TEXT SHOWN »
*****

From amullhau at zen-pharaohs.com  Wed Feb  9 01:51:09 2000
From: amullhau at zen-pharaohs.com (Andrew P. Mullhaupt)
Date: Wed, 9 Feb 2000 01:51:09 -0500
Subject: [Numpy-discussion] Re: [Matrix-SIG] An Experiment in code-cleanup.
References: <Pine.LNX.4.10.10002081118230.6700-100000@us2.mayo.edu> <200002081956.UAA03241@chinon.cnrs-orleans.fr>
Message-ID: <03f401bf72ca$0e0608e0$5063cb0a@amullhau>

> I'd be perfectly happy to have it implemented as a
> method. Indexing would remain as it is (by reference), and a new
> method would provide copying behaviour for element extraction and also
> permit more generalized sequence indices.

I think I can live with that, as long as it _syntactically_ looks like
indexing. This is one case where the syntax is more important than
functionality. There are things you want to index with indices, etc., and
the composition with parenthesis-like (Dyck language) syntax has proved to
be one of the few readable ways to do it.

> In addition to backwards compatibility, there is another argument for
> keeping indexing behaviour as it is: compatibility with other Python
> sequence types. If you have a list of lists, which in many ways
> behaves like a 2D array, and extract the third element (which is thus
> a list), then this data is shared with the full nested list.

*****

RAW DATA »

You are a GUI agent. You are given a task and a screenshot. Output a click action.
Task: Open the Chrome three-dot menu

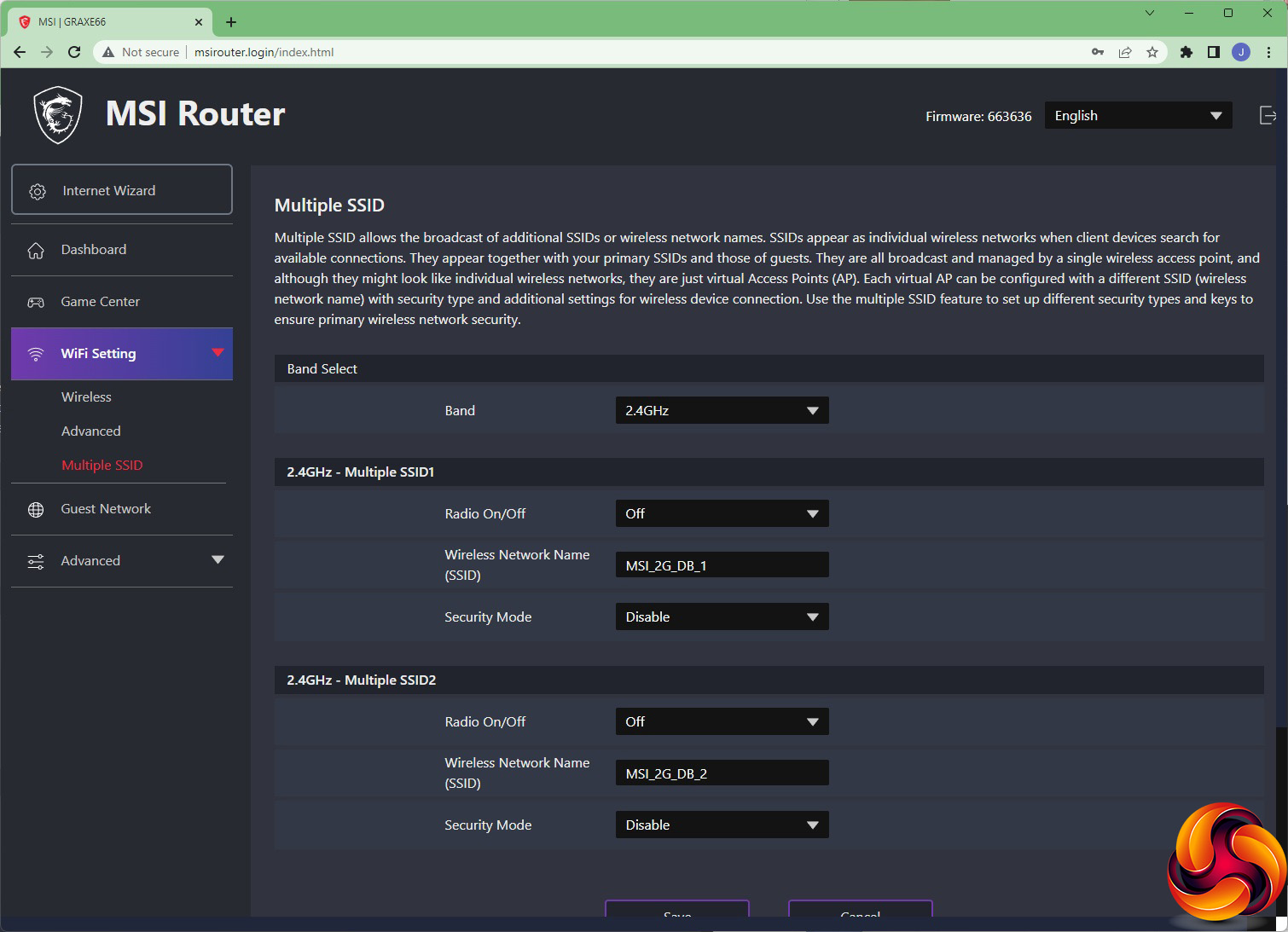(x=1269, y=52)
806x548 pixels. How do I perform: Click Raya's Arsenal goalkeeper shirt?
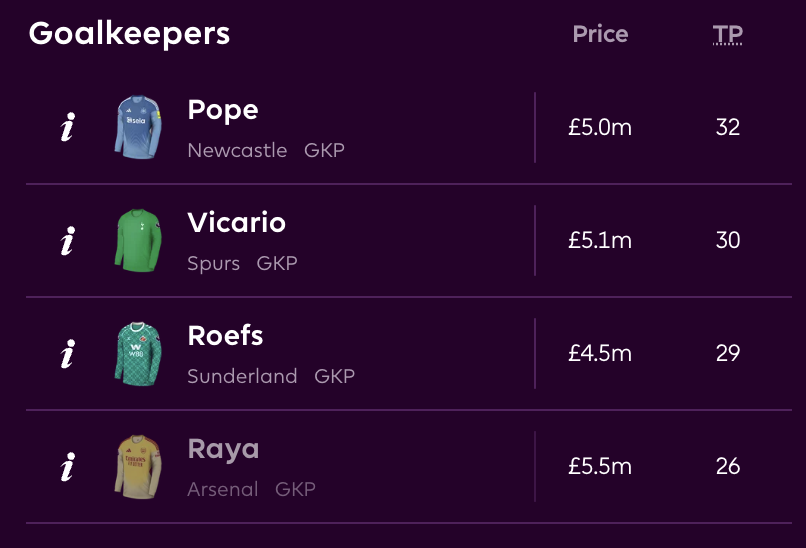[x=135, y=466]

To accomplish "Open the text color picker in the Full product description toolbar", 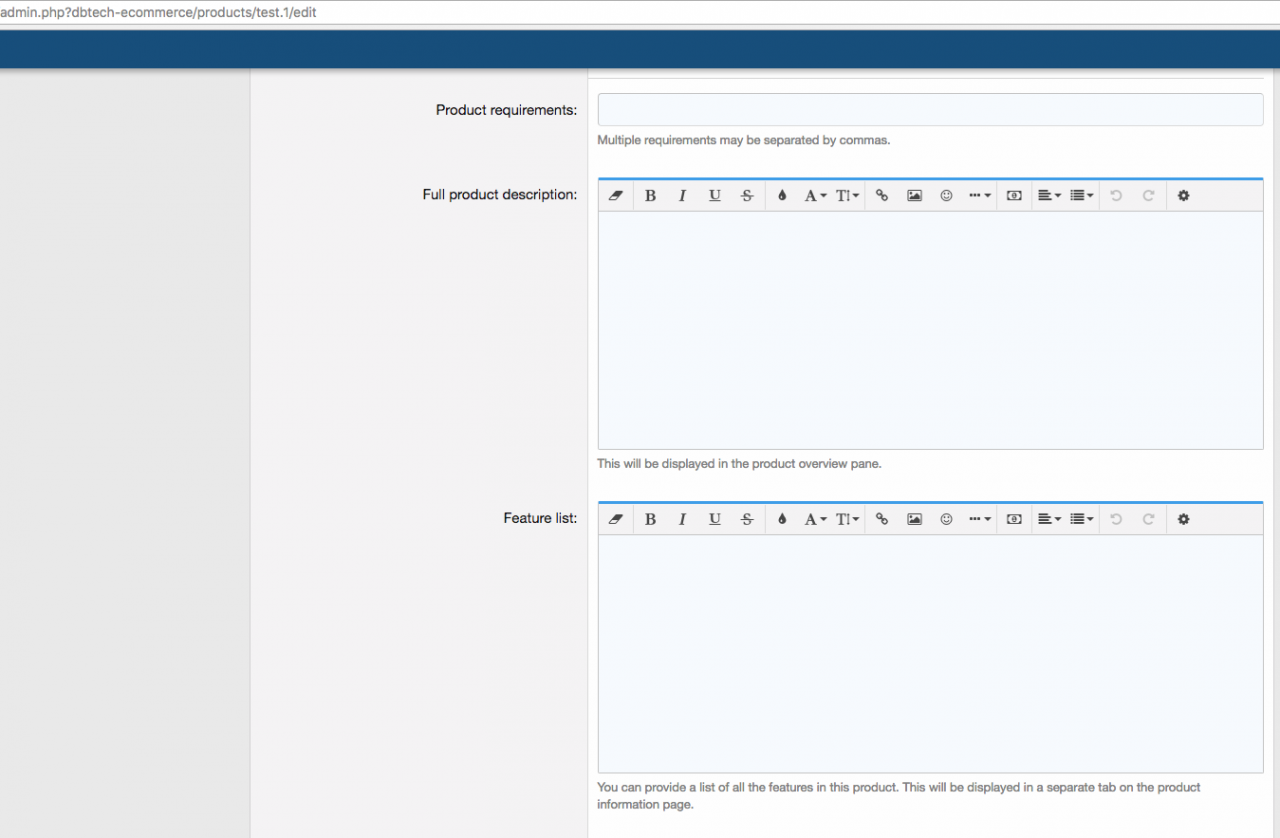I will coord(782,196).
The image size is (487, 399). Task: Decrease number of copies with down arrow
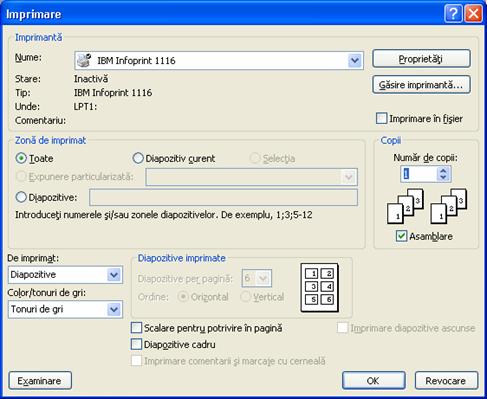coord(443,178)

*****

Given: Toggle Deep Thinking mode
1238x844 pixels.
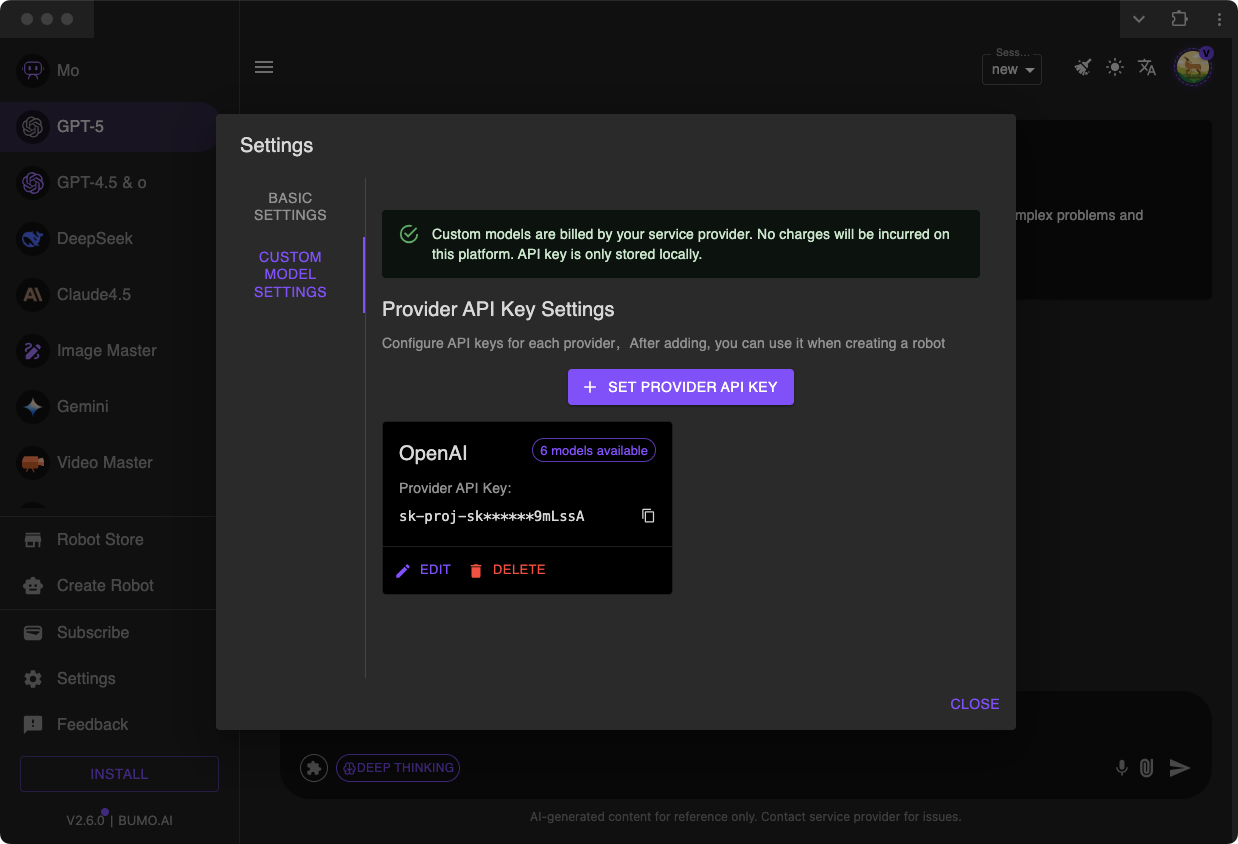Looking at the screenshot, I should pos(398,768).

*****

WHAT YOU NEED TO DO »
Write what comes next in the mailing-list message about array indexing and copying behavior, starting right after its final quoted sentence.

EXERCISE OUTPUT »
_Avoiding_ data sharing will eventually be more important that supporting
data sharing since memory continues to get cheaper but memory bandwidth and
latency do not improve at the same rate. Locality of reference is hard to
control when there is a lot of default data sharing, and performance
suffers, yet it becomes important on more and more scales as memory systems
become more and more hierarchical.

Ultimately, the _semantics_ we like will be implemented efficiently by
emulating references and copies in code which copies and references as it
sees fit and keeps track of which copies are "really" references and which
references are really "copies". I've thought this through for the
"everything gets copied" languages and it isn't too mentally distressing -
you simply reference count fake copies. The "everything is a reference"
languages are less clean, but the database people have confronted that
problem.

> Which reminds me: rank-0 arrays are also incompatible with the
> nested-list view of arrays.

There are ways out of that trap. Most post-ISO APLs provide examples of how
to cope.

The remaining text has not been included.